Il n’a toutefois pas été facile de ramener les mécontents à la raison. Qui plus est, les artistes n’ont pas apprécié que les journalistes aient été interdits d’accès à la salle, en raison du caractère privé de la réunion, alors que cinq membres de la force policière étaient eux, bien présents. « Si cette réunion est privée, les policiers n’ont rien à faire ici », laisse entendre Ras Mayul.
Une cinquantaine d’artistes étaient présents à la réunion. Ils n’ont pas manqué de rappeler aux membres élus qu’ils avaient promis la transparence. Ces derniers ont expliqué qu’un système sera mis en place en 2013 et que tous les membres pourront avoir accès aux finances de la MASA.
Ras Natty Baby est l’un des premiers à quitter la salle. Selon lui, on tourne en rond. « J’ai dit ce que j’avais à dire. Je réclame la mise à plat de la société. Il nous faut des personnes compétentes pour faire ce travail. Qui plus est, il y a un manque de communication entre le board, le personnel et les membres. »
Comme d’autres, Ras Natty Baby se montre très critique envers les radios qui, dit-il, ne respectent pas la déclaration des oeuvres utilisées. « Chaque animateur doit avoir une liste des chansons qu’il a programmées. Il y a un tarif à payer pour cela. Malheureusement, les radios ne jouent pas le jeu. »

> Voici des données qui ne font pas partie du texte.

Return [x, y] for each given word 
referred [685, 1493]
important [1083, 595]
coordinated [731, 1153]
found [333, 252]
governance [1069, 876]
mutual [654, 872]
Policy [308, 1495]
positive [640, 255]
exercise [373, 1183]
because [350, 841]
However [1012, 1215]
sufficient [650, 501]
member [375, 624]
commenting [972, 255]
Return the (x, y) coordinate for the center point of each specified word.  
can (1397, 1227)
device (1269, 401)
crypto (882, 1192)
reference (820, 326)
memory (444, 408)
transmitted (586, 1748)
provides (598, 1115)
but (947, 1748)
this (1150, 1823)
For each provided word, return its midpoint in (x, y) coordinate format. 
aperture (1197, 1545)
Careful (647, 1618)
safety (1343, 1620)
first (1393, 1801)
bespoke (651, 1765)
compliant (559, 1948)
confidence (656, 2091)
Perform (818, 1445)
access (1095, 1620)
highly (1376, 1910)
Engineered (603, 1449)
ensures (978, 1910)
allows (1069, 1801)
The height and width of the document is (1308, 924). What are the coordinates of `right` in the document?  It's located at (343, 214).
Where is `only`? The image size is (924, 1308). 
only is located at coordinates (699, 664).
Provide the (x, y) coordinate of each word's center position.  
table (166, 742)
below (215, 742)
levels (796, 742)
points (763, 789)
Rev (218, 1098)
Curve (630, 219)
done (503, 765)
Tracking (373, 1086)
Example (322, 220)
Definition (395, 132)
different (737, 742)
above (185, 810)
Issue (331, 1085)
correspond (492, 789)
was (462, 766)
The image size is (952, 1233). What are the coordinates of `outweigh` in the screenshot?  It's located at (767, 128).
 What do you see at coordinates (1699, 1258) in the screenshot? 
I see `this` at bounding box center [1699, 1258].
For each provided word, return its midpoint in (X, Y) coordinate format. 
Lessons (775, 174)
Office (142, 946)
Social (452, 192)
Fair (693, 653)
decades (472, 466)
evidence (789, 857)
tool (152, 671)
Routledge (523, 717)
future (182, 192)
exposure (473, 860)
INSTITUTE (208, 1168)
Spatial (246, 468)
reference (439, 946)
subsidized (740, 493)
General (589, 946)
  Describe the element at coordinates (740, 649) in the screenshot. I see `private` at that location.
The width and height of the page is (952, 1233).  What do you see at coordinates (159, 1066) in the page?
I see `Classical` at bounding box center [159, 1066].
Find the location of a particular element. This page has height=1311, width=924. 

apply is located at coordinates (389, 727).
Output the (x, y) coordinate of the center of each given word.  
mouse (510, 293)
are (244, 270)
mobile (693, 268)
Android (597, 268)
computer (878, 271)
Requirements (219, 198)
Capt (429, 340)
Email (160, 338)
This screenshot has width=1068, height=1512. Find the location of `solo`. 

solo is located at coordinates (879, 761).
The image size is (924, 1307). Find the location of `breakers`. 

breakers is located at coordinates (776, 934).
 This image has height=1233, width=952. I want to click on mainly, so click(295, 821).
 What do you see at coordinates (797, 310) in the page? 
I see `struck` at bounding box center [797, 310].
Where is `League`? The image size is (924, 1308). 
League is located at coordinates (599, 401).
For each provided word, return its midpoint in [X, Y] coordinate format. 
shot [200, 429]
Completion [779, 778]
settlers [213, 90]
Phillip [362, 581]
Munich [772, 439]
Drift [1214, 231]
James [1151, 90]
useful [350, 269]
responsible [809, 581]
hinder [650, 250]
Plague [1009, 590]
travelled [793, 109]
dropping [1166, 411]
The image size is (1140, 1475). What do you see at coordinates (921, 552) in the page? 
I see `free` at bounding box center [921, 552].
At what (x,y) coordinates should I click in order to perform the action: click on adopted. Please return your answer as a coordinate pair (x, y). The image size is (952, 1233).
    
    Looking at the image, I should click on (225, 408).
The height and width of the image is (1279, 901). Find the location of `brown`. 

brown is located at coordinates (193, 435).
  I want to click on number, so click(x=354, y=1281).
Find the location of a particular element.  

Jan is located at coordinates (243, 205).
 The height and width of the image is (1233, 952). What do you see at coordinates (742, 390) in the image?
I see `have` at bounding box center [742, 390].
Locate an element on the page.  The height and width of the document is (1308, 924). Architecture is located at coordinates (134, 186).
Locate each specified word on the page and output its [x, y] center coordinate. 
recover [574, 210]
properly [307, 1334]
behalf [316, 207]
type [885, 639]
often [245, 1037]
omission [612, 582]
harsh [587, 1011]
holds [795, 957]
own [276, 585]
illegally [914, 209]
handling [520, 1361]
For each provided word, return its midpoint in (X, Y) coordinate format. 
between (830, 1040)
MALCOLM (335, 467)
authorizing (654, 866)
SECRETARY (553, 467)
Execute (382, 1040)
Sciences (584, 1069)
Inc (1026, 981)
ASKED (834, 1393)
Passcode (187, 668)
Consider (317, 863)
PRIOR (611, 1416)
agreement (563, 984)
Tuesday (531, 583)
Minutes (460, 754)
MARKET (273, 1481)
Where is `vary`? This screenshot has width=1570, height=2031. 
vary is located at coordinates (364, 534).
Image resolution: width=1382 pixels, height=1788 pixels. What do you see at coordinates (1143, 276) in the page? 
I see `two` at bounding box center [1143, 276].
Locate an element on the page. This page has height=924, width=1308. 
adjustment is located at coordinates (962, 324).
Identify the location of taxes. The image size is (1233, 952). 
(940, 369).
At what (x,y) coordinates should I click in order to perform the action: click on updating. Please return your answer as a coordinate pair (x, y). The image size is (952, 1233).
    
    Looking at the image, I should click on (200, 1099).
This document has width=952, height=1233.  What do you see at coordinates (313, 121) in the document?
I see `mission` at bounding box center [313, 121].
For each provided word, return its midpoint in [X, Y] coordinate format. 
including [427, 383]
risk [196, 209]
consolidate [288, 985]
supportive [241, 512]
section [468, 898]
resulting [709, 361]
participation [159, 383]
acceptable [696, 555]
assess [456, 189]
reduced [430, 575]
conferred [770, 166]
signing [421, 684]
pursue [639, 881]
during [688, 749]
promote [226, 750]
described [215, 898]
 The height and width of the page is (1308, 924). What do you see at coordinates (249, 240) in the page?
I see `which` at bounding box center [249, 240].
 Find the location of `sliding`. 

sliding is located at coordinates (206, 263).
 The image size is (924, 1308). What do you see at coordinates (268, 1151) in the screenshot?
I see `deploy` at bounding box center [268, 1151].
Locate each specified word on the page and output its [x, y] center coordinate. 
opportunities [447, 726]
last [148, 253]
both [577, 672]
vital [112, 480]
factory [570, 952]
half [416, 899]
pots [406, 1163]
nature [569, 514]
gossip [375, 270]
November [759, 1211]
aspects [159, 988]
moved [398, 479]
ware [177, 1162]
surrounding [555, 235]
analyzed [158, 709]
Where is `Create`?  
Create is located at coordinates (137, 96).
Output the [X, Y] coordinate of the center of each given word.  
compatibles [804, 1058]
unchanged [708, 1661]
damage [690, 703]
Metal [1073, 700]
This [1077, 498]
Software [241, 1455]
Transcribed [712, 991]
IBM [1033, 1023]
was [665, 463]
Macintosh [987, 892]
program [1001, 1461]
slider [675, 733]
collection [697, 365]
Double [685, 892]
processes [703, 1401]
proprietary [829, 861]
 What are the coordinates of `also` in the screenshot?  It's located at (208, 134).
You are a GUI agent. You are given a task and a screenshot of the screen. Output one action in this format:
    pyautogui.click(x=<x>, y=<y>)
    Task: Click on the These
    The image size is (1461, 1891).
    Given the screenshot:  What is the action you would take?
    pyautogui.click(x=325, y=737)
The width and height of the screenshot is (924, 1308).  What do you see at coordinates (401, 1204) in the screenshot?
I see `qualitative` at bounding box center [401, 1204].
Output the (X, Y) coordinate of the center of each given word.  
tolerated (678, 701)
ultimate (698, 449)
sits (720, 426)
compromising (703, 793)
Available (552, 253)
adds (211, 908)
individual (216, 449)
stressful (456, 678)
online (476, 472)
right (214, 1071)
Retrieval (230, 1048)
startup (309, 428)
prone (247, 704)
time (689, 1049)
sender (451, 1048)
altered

Le chanteur réclame également un quota pour la diffusion de la musique mauricienne sur les ondes. « Tel que c’est actuellement, tout l’argent va pour les artistes étrangers. »
Sylvan Attock, interprète de la chanson See Foo, quitte la salle à son tour. « Nou ti fer renion enba pye pou met MASA dibout. Zordi kouma dir MASA pou zot », peste-t-il à l’égard du board et du personnel de la MASA.
Toute la scène se passe en présence de JM, artiste réunionnais accompagnant la chanteuse Eldiana, avec qui il a enregistré un duo. « Chez nous, la SACEM envoie notre chèque par voie postale. Il y a aussi une fiche avec tous les détails de ce paiement. Par exemple, sur quelles radios nos chansons ont été diffusées, combien ont-elles payé et ainsi de suite. »
À la fin de la réunion, aucune solution n’a été trouvée aux frustrations générées par le paiement des royalties. Le board a toutefois accepté de se réunir en urgence aujourd’hui, pour revoir le cas de quelques artistes dans le besoin. « Nous allons voir comment nous pourrons leur verser une somme d’argent, tout en restant dans la légalité », explique Meera Mohun. Elle se dit également triste qu’on en soit arrivé là, à cette période de l’année. « Je peux comprendre qu’ils soient mécontents, mais nous devons faire les choses dans la légalité », poursuit-elle.
Comme les artistes, Meera Mohun reconnaît que les radios, particulièrement les privées, ne font pas suffisamment d’efforts pour déclarer les chansons diffusées. « Souvent, leurs log sheets sont incomplets. Cela rend notre travail difficile. Et lorsqu’un artiste entend sa chanson à la radio, il s’attend à être payé, malheureusement, nous n’avons pas les détails de cette diffusion à la MASA. »
Meera Mohun avance que des discussions seront entamées avec les responsables des radios au début de 2013 pour clarifier la situation. Des artistes, animateurs de radio, ont aussi pris l’engagement de sensibiliser leurs collègues à ce sujet.
Malgré ces explications, les artistes maintiennent leur demande pour une assemblée générale extraordinaire. « Ils ont dit de leur accorder six mois, nous voulons qu’ils viennent le répéter à l’assemblée générale pour que ce soit officiel », explique pour sa part Michael Veeraragoo.